When residents at Ada Belfield Home for Older People were asked for their ideas of what to call a new £10m home in Belper there was only one choice for them.
So the 40-bed home and library being built by the county council to replace it in Derwent Street will be called Ada Belfield Centre and Belper Library.
Council leader Councillor Barry Lewis said:
“It was important to listen to the current residents’ views on the name for the new care home which is why we’ve embraced their suggestion.
“Although of a different political persuasion, there is no doubt that Ada Belfield played a pivotal role in Belper throughout her career and we are pleased to continue to honour her dedication.
“If it’s good enough for New York to be named twice, then it’s good enough for Ada Belfield.”
Philanthropist and magistrate Ada Belfield was an alderman on Derbyshire County Council from 1940 to 1970.
She was chairman of the former Belper Urban District Council, on which she served from 1949 to 1955.
She was associated with the Derby and Derbyshire Association for the Deaf and the Derby and Derbyshire Association for the Blind. In 1962 she was awarded an MBE.
She lived in the care home which bore her name and died in 1979.
The state-of-the-art replacement home is being built on the site of the former Thornton’s factory in Derwent Street.
Contractors Robertson Construction Group have been continuing to clear the site of redundant factory buildings to replace the home on Field Lane which no longer meets modern standard.
All the current residents will be offered a home in the new development.
Councillor Jean Wharmby, Cabinet Member for Adult Care, said:
“This is part of our commitment to provide high quality care homes to ensure older people get the care and support they need.
“The standard of care our staff offer at Ada Belfield is not in doubt but the building simply doesn’t meet the modern standards that we have come to expect and our residents deserve.
“This new building will be a wonderful addition to the town while retaining the much-loved history of the original site.”

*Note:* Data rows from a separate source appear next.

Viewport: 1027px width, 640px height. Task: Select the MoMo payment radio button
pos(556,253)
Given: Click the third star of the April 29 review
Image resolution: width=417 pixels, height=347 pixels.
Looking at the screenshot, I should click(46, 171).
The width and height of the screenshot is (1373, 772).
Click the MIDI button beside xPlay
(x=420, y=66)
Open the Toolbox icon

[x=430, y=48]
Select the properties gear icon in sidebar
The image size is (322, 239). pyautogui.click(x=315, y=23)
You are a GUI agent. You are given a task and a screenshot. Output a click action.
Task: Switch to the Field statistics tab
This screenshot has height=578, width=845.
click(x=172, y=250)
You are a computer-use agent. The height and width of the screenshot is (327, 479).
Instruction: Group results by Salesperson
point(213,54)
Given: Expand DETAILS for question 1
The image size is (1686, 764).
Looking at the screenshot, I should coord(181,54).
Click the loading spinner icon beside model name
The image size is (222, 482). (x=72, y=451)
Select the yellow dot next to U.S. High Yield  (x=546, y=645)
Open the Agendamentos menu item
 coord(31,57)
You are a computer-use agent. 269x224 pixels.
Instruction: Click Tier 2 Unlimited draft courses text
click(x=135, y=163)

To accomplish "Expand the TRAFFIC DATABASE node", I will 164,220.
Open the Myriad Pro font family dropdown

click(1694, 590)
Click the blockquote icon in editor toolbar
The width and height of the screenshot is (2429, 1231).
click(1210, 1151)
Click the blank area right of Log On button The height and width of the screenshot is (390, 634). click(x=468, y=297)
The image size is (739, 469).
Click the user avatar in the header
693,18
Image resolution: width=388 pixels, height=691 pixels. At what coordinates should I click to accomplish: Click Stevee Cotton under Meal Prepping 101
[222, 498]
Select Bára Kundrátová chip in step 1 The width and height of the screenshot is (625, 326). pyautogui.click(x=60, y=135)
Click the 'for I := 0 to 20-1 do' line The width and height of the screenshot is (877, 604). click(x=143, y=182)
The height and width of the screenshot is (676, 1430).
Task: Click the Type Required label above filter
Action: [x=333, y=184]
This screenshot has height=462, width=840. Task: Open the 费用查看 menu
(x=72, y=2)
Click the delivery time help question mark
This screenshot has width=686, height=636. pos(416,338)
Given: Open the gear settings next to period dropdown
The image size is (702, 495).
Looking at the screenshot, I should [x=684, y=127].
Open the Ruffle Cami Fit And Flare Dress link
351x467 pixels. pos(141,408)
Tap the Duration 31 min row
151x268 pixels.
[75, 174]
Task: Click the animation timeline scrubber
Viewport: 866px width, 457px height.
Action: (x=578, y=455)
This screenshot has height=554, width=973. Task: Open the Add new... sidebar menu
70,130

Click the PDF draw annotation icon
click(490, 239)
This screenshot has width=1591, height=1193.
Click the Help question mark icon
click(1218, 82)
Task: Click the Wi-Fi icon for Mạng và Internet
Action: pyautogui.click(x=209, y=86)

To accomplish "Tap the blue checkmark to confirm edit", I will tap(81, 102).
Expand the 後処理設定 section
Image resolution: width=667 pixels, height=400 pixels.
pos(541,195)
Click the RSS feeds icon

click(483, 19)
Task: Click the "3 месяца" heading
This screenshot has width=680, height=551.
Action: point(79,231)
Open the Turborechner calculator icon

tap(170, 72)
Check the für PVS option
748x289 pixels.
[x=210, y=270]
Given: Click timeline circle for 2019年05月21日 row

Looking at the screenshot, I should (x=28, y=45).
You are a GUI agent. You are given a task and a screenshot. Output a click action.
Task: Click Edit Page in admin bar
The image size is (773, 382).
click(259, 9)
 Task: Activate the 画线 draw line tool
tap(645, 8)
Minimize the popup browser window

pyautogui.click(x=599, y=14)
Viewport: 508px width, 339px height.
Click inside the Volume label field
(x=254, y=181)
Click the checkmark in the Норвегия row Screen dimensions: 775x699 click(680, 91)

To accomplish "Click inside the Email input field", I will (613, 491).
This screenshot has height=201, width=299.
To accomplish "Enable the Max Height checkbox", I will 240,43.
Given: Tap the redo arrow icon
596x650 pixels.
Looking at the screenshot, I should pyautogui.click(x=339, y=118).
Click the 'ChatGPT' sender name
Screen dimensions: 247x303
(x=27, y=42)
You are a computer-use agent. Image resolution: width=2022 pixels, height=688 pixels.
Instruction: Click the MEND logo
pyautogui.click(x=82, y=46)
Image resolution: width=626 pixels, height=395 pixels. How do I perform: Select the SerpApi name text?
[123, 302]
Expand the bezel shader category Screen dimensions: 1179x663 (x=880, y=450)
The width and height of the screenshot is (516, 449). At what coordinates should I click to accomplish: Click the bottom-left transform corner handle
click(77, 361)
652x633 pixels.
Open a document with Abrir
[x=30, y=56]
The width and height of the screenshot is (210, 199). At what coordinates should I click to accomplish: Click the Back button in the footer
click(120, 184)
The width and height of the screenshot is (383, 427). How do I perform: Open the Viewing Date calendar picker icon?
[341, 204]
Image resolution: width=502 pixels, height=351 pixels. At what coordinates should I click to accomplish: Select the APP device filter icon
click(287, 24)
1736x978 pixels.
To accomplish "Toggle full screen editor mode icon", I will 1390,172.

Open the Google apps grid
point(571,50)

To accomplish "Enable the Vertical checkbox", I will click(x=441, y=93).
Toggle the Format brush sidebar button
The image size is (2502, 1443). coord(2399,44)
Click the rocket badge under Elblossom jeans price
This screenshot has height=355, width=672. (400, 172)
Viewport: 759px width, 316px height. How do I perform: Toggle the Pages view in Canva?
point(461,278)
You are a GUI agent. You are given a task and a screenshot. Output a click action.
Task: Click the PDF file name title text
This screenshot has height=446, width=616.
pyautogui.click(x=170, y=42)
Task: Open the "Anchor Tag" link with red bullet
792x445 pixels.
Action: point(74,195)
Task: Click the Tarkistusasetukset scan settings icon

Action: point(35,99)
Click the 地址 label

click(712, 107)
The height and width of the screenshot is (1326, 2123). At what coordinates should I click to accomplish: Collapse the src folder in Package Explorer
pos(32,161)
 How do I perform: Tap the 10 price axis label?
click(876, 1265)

As the site sits within the Derwent Valley Mills World Heritage Site, the building has been designed to reflect this.
The factory’s original Derwent Street façade is being retained along with the oldest factory where the brand new library will be housed with the design showcasing the original architecture.
It will replace the current library in Bridge Street, allowing easier access with a pedestrian link from the new development to town centre shops.
It is hoped the new development will be completed in January 2020.